Rob: Which transcriptome reference file do you recommend I build the index from? And where can I get such files? :) I want to analyze two different outputs: (1) isoforms of known genes in the human genome, and (1) total transcript abundance of known genes in the human genome with HGNC gene names.
I generally like the GenCode reference, since it's fairly comprehensive and you can get the sequences directly (rather than having to build them from the genome + gtf). You can also get just the protein-coding transcripts if you want. I generally shy away from e.g. the complete Ensembl transcriptome since it includes many exact duplicate sequences (with different names), that should generally be filtered out or collapsed before quantification.
Thank you so much!! :D
Some papers used RSEM for transposable elements/repeats quantification. Does this mean I can use the rsem-prepare-reference of the repeat library, and feed it into Salmon?

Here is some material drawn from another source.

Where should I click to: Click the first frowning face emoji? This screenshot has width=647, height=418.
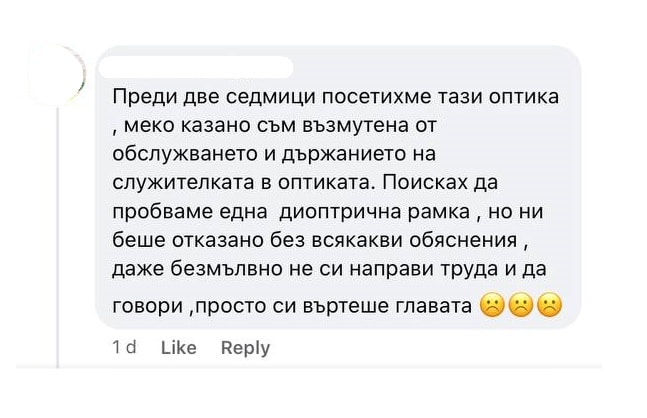(491, 306)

Users have had success using salmon for such quantification tasks before. So, if you provide it with the proper reference, yes; it should work as well as RSEM for this task.
Hi, I have a question: does the result consist of predicted CDS? Because I was wondering whether you can use predicted CDS instead of e.g. assembled transcripts with Salmon. I encountered some chimeric transcripts during de novo assembly, and expect a large amount of collapsed homeologs, too (polyploid species). Transdecoder was able to disentangle concatenated CDS.